The prince steps away from him but the smell of his perfume is beckoning him. He wants to step closer to him once again. Charles turns his palm towards him and on his ring finger, with the ornamented parts turned inside, Lazare recognizes his mother’s old jewellery. 

 


	3. III.

He knows absolutely nothing of the prince.

By now, he understands enough to know that none of the faces he had shown to Lazare were real. He understands that there is no way to wrap his head around Charles. It might be that he does not exist at all, to begin with. All just an elaborate performance to create the perfect illusion of a person, but under the cold, human-like skin powered hollow he could very well be a snake, a rat, (but definitely not a god). He cannot hate him. But he has grown out of being infatuated with a trick, he tells himself. The prince was nothing more than a cheap show without any substance - and he is not a child anymore to be impressed by it. 

And yet, when he sees his mother’s ring, he cannot help but wonder. He is trying to see the human behind the ever-changing, staged personality. Was Charles cherishing his gift all along, wearing it for his own amusement, a touch of humanity in his cold act?
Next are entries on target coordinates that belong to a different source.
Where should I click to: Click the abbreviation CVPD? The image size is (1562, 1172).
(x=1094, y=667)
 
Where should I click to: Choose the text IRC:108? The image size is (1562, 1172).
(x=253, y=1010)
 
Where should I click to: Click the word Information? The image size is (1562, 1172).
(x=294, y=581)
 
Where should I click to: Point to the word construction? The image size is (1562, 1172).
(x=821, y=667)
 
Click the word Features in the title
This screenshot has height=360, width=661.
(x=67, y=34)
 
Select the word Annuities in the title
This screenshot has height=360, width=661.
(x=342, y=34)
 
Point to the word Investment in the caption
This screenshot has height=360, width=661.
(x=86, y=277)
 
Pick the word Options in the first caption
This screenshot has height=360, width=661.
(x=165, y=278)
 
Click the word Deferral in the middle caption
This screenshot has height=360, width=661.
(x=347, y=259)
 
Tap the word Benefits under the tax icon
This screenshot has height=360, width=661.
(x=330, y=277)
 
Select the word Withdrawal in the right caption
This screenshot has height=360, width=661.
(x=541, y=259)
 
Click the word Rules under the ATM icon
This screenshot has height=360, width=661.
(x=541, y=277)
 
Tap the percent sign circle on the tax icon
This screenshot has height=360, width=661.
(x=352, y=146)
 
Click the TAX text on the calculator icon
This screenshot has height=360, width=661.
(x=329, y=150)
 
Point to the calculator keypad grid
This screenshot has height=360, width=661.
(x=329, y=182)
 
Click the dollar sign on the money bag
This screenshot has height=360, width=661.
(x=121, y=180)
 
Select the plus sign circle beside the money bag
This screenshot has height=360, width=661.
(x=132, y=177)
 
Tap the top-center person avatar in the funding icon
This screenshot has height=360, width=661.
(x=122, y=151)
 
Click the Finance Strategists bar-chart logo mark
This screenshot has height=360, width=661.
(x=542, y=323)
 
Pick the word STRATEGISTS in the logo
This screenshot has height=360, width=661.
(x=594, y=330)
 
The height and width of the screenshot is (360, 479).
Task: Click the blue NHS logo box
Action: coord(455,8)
And if not, what sort of odd coincidence made him put it on this time, when they were accidentally fated to meet in an empty salon? He always thinks back to his fifteen-year-old self as a foolish young boy, but at times like this, he truly feels he didn’t grow at all. The world is still a mystery to him. The world, by which he mostly means Charles. Maybe if he took all that makeup off, he would become faceless. 

His palm is still extended towards the boy and he stares at the ring mesmerized, as he was put under a spell once again. That ring should not belong to him. It taught him a harsh lecture: never to show his affections so foolishly and recklessly. He suddenly becomes aware of himself again. 

“If you excuse me, Your Royal Highness,” Lazare coughs. “I have duties to attend to.”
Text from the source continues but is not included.